The hard problem at the core of this issue is that police come to technology companies every day to ask for information about their users. It is a fair point for technology companies to make that they often cannot know much about the reason for the policeman’s inquiry. It could be completely legitimate: an effort to prevent a crime from happening or bringing a criminal to justice. In the United States, these requests come in the context of the rule of law, including a formal reliance on due process. And every once in a while, a technology company pushes back on requests for data of this sort, publicly or privately.
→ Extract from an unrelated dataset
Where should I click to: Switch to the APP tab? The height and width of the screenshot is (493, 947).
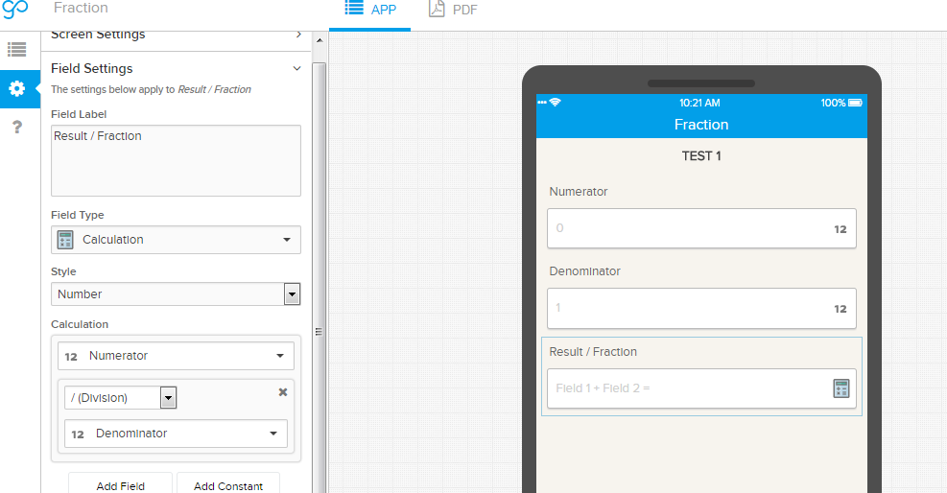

The process is imperfect, if you consider it from a privacy standpoint, but it works — a balance is found between the civil liberties of the individual and the legitimate needs of law enforcement to keep us safe and to uphold the rules to which we all agree as citizens.
This hard problem is much harder in the context of, say, China. It’s not the only example, but it’s the example here with Shi Tao. In Yahoo!’s testimony in 2006, Michael Callahan, the executive vice president and general counsel, said that Yahoo! did not know the reasons for the Chinese state police’s request for information about Shi.
You can read the testimony for yourself here. The relevant statement by Mr. Callahan is:
“The Shi Tao case raises profound and troubling questions about basic human rights. Nevertheless, it is important to lay out the facts. When Yahoo! China in Beijing was required to provide information about the user, who we later learned was Shi Tao, we had no information about the nature of the investigation. Indeed, we were unaware of the particular facts surrounding the case until the news story emerged.” (Emphasis mine.)
The key phrase: “No information about the nature of the investigation.” Not that the information was inconclusive, or vague, or hard to translate, or possibly of concern. “No information.”
Now, we are told, there’s a big disagreement about whether that testimony was accurate...
The big problem here for me is if we’ve in fact been misled, all of us, to believe that it was one problem when it really was quite another. If “no information” proves to be inaccurate, I’m not sure how much longer I can keep extending that benefit of the doubt in this case."Rebecca MacKinnon has been saying since July that Yahoo! knew more than they claimed.